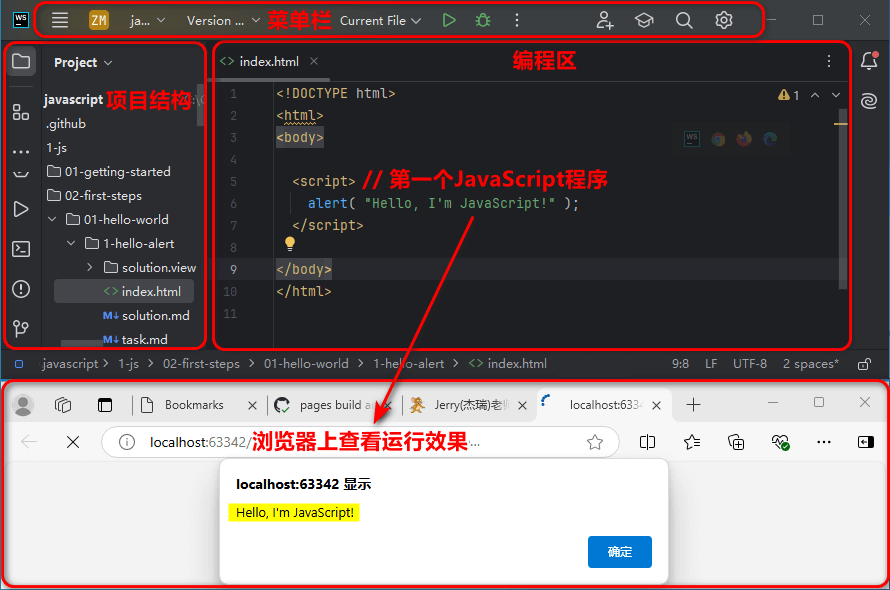890x590 pixels.
Task: Expand the solution.view folder
Action: (x=90, y=268)
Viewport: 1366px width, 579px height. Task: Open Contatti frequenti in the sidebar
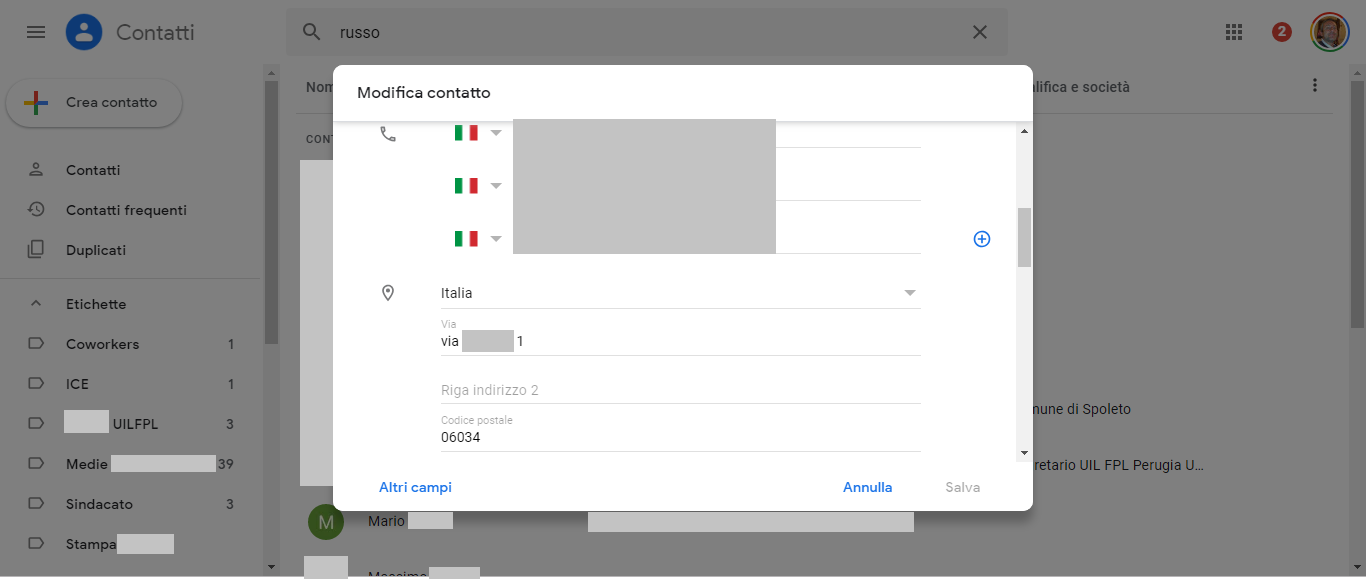[x=126, y=210]
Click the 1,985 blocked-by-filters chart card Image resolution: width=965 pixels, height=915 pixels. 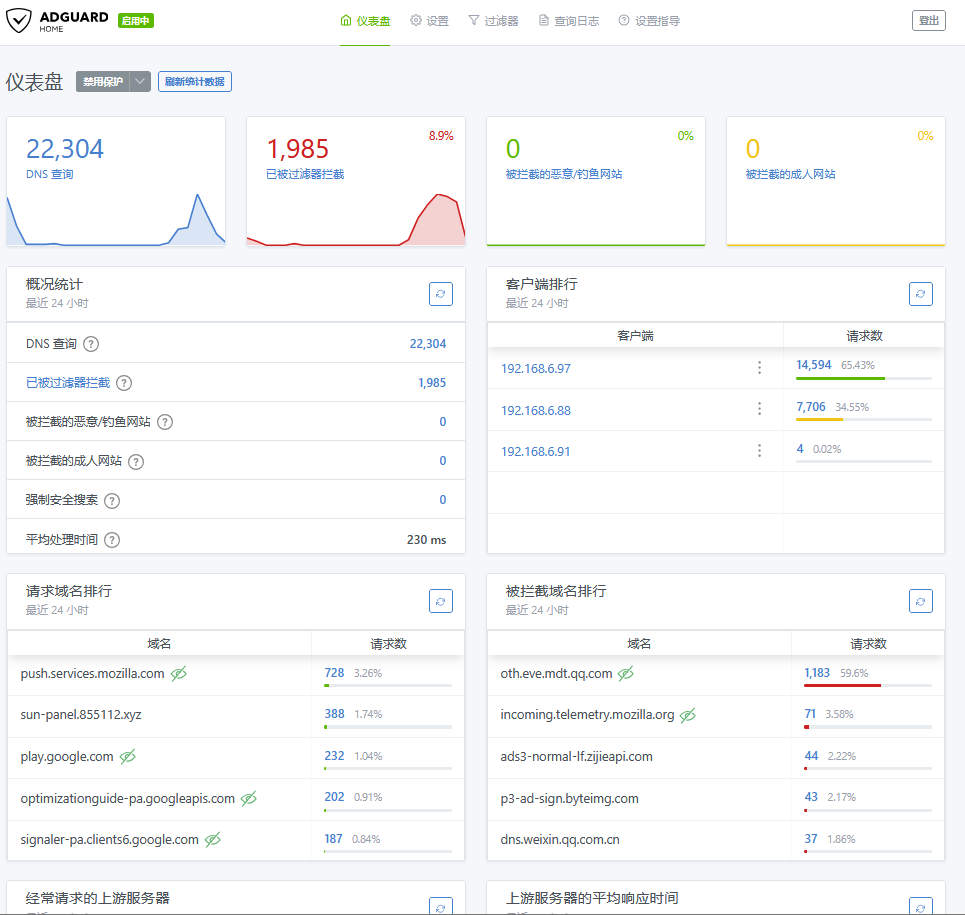(355, 181)
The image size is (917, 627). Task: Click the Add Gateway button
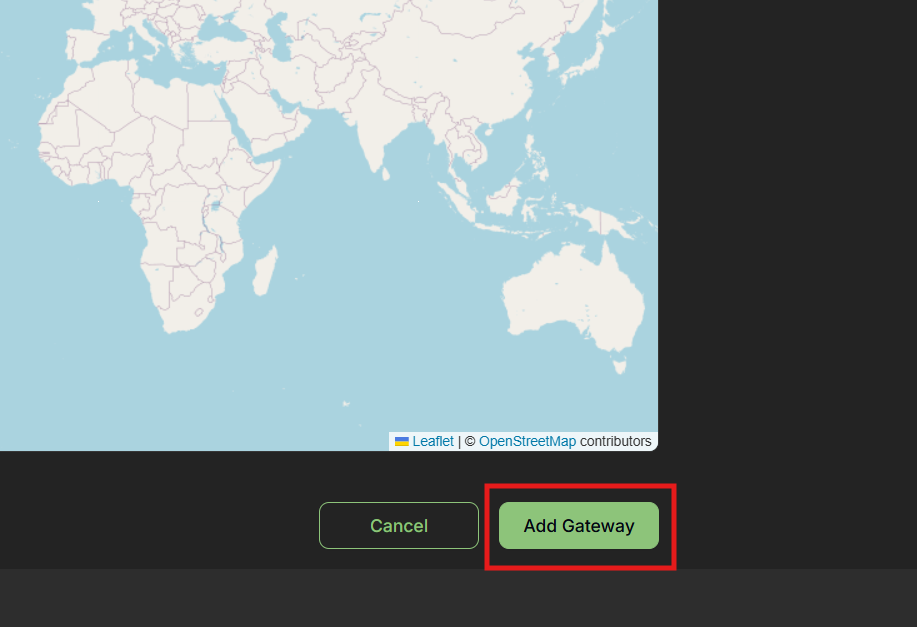pos(578,525)
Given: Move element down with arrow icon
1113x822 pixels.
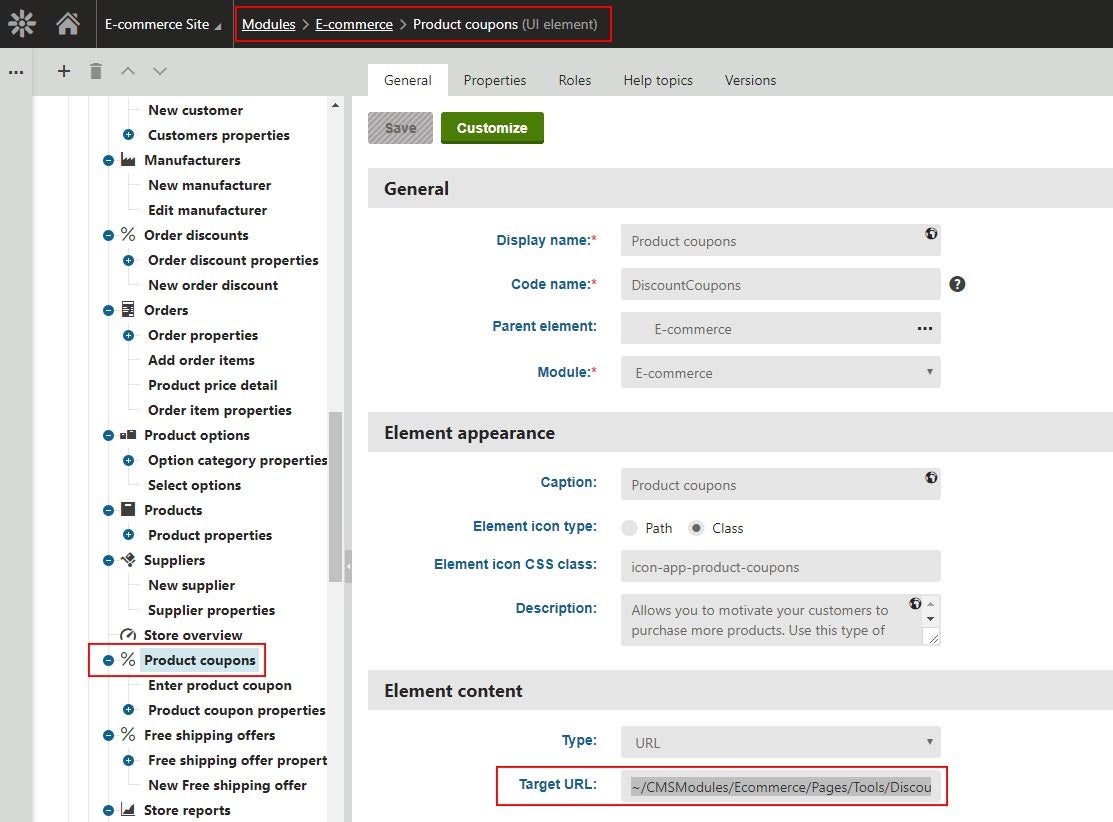Looking at the screenshot, I should tap(159, 71).
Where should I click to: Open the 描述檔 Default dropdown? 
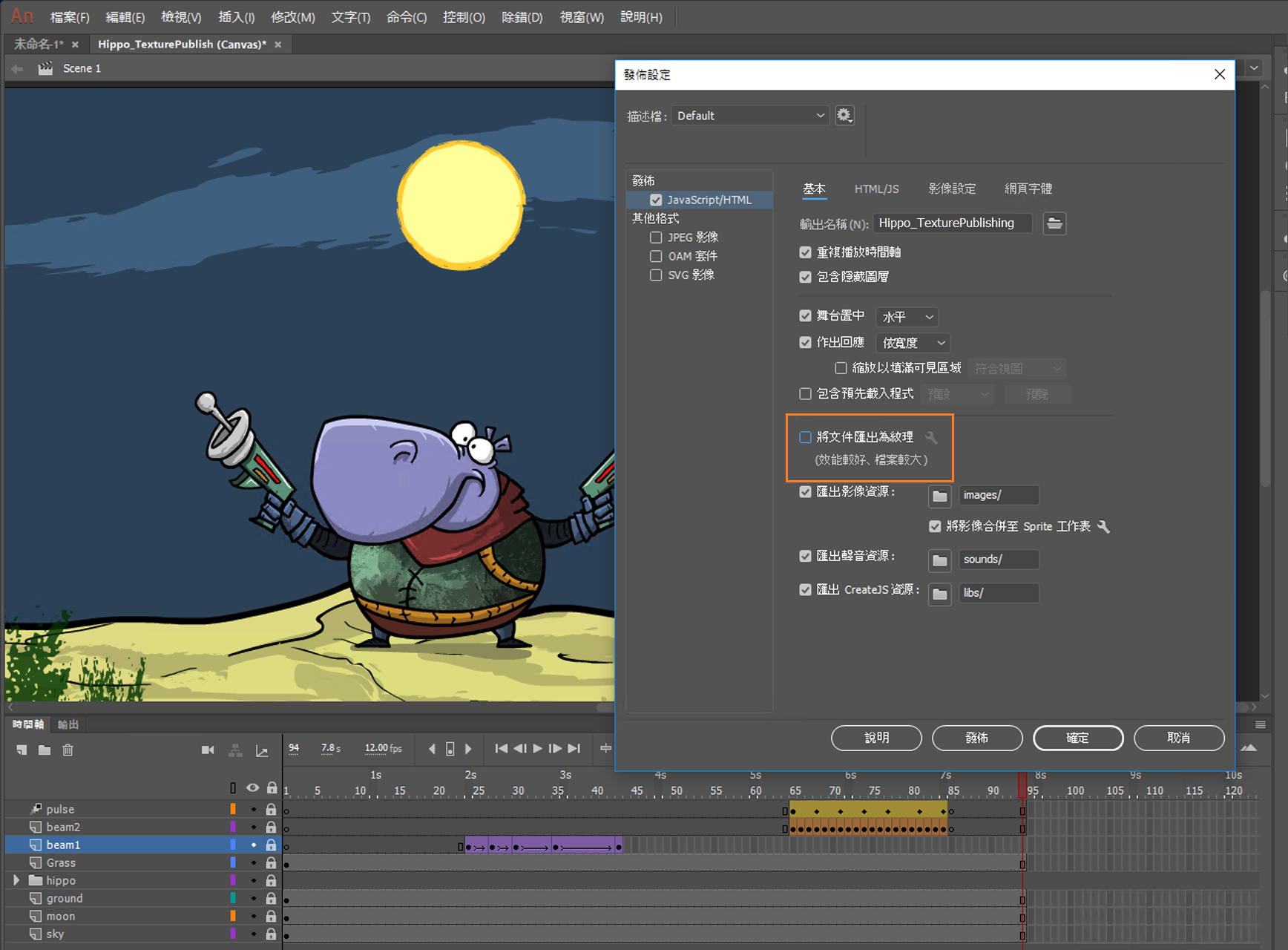pyautogui.click(x=749, y=116)

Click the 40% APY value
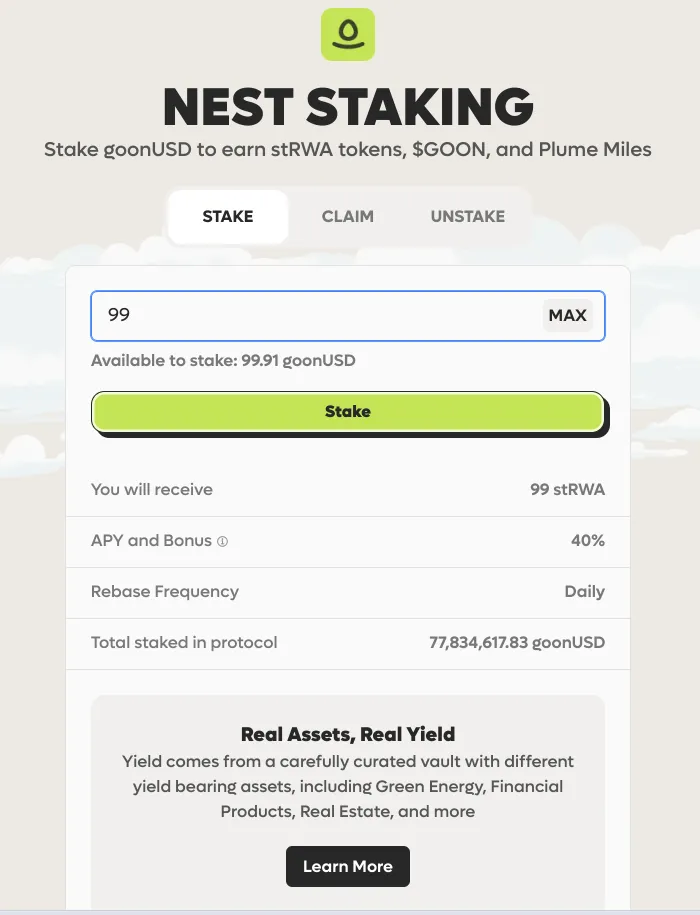click(x=588, y=540)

==========

- _ABOUT THIS EXERCISE_
A word-for-word copy of the lines from the one with "Where should I" through the final line of the listing above is the whole answer, and it contains no pictures.

- _TASK OUTPUT_
Where should I click to: Open the 描述檔 Default dropdown? 
pyautogui.click(x=749, y=116)

Click the 40% APY value
click(x=588, y=540)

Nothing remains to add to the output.